"It's been a hard decision to retire," Lazeo said. "I feel like I could probably play another year, but who doesn't? Your mind tells you one thing, or your heart tells you one thing, but your body tells you another."
Lazeo's longevity at such a physical position (he mostly played guard this past season, but occasionally rotated to other OL spots) is quite impressive. There are very few CFL players who can last 14 seasons; even legendary receiver Ben Cahoon only played 13 before finally hanging up his cleats earlier this offseason. For a guy in the trenches like Lazeo, taking and distributing hits on every play, lasting this long in this league is very impressive, as teams are continually trying to get younger and there's often a huge amount of personnel turnover.
Lazeo also had some very notable highlights during his career, which took him from Saskatchewan to Winnipeg, back to Saskatchewan and then to Calgary. It may be his years with the Stampeders that are the most notable, though; on the team front, he helped them win the 2008 Grey Cup over Montreal, but on the offensive line front, he helped pave the way for Joffrey Reynolds to lead the league in rushing in both 2008 and 2009. It wasn't like that line fell off dramatically this season, either; Reynolds finished third in the league with 1,200 rushing yards, while Jon Cornish added another 618, giving Calgary the most rushing production from backs in the league.
The Calgary line was also solid in pass protection, paving the way for Henry Burris' great season that led to him picking up the league's Most Outstanding Player award last November. The Stampeders finished with a league-best 13-5 record, and a large part of the reason why was thanks to the great blocking they got from Lazeo and his comrades in the trenches.
"My four years here in Calgary have been the best of my football career and definitely the most memorable," Lazeo said. "It was 12 years before I won a championship."

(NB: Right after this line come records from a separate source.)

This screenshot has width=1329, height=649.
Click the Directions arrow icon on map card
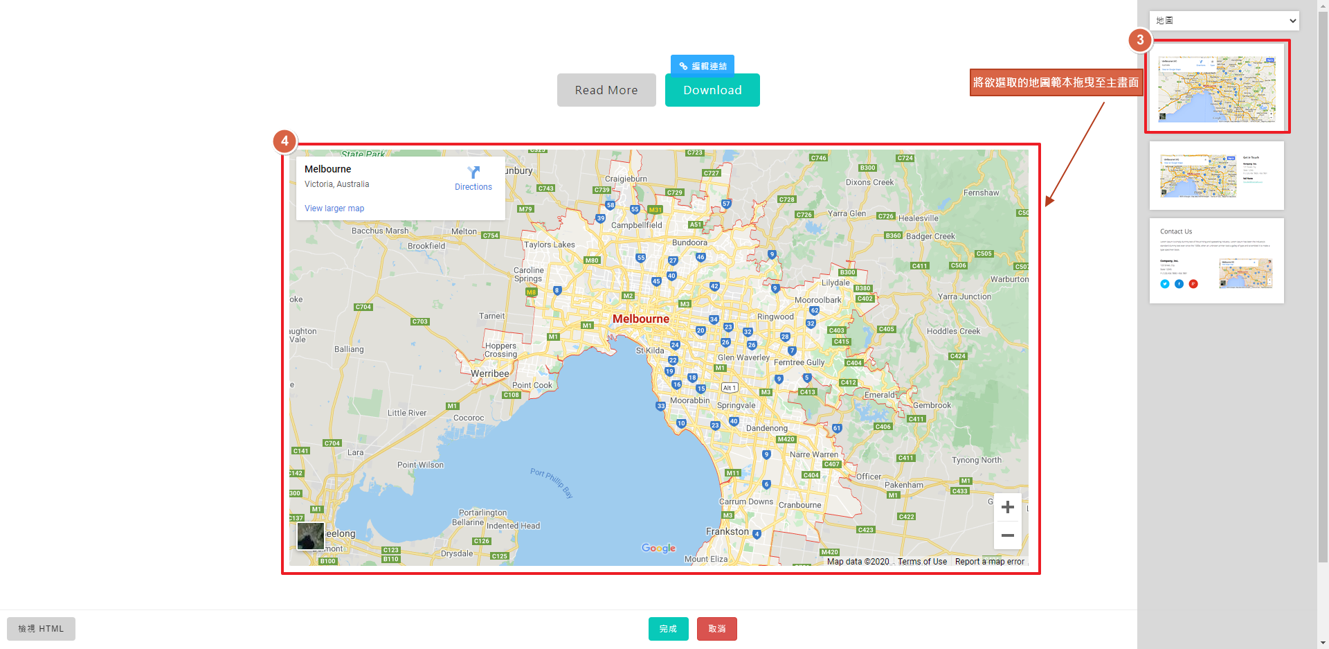(473, 172)
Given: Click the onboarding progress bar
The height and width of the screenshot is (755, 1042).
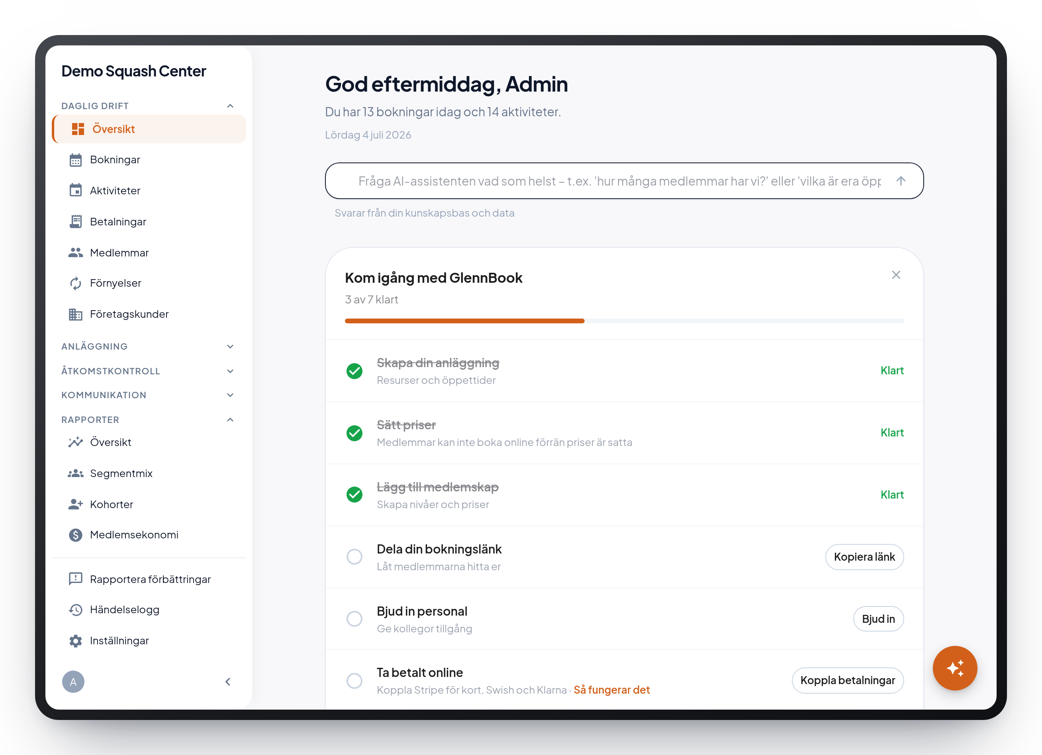Looking at the screenshot, I should 624,321.
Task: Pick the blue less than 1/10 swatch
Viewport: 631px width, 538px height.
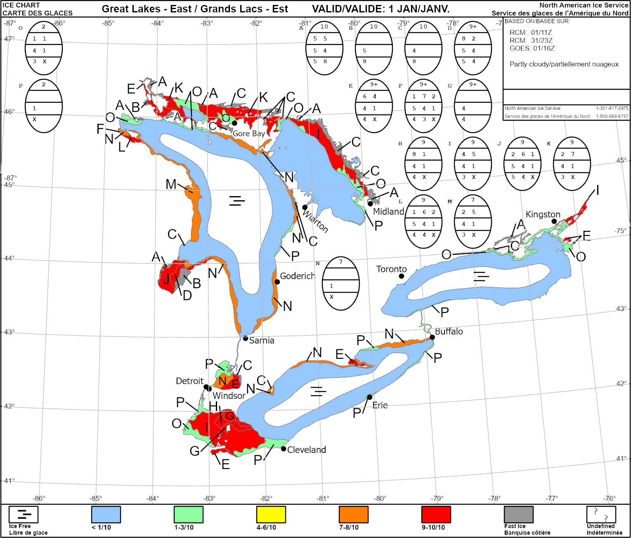Action: pos(106,514)

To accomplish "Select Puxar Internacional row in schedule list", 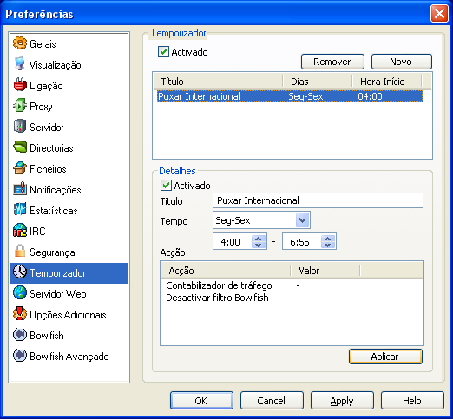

He made his exit on a good note, picking up this year's "Presidents' Ring." It's an award given out annually by the Stampeders to the player "who combines excellence on the field with leadership, inspiration and motivational skills," as voted by the players. Many of his teammates chimed in with nice things to say about him, too, including kicker Rob Maver. That says a lot about what Lazeo meant to this team. He'll probably miss the camaraderie even if he doesn't miss the constant violence, but he's got a good job with plenty of teamwork opportunities lined up; he's going to join two of his former offensive line comrades, Jamie Crysdale and Jeff Pilon, in the company Gridiron Drilling and Blasting.The Stamps may miss Lazeo, though, and for more than just his appearances in charity videos. Replacing offensive linemen is never particularly easy, as much of the position isn't purely about skill, but also depends on the ability to work well with the other linemen, the quarterback and the running backs. There are plenty of talented guys out there, but it takes time to mould them into CFL stars.
Lazeo isn't their only departure, either. Another 37-year old Stampeder, receiver Ryan Thelwell (pictured at right scoring a touchdown in 2009 against Edmonton), made the decision to retire last week. Thelwell, from London, Ontario, finished his career with 441 catches for 6,728 yards and 39 touchdowns; he also won Grey Cups with B.C. in 2006 and with Calgary in 2008. He wasn't a huge part of the Calgary offence this past season, only picking up 125 yards and a touchdown on 12 catches, but he did provide veteran leadership in the receiving corps and helped to bring some of their younger players along. Without Thelwell and Lazeo, as well as other departures like that of defensive backs coach Corey Chamblin (now Hamilton's DC), it's going to be a different group in Calgary next season. We'll see if they prove as successful.